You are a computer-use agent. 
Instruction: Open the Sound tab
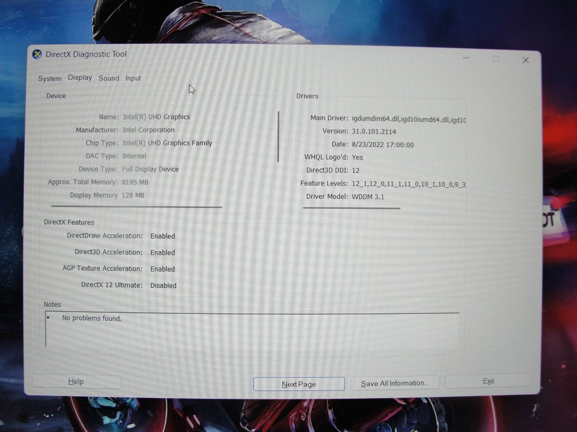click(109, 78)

■ ■ ■ ■ ■ ■ ■

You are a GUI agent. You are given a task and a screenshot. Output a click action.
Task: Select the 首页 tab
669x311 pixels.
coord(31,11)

■ ■ ■ ■ ■ ■ ■

▶ Requirements:
Recast the records from the line with "You are a computer-use agent." to the line with "click(109, 78)" as a Markdown table with the columns Row and Line, skipping blank lines. Leave the pictures out.

▶ Solution:
| Row | Line |
|---|---|
| 1 | You are a computer-use agent.  |
| 2 | Instruction: Open the Sound tab |
| 3 | click(109, 78) |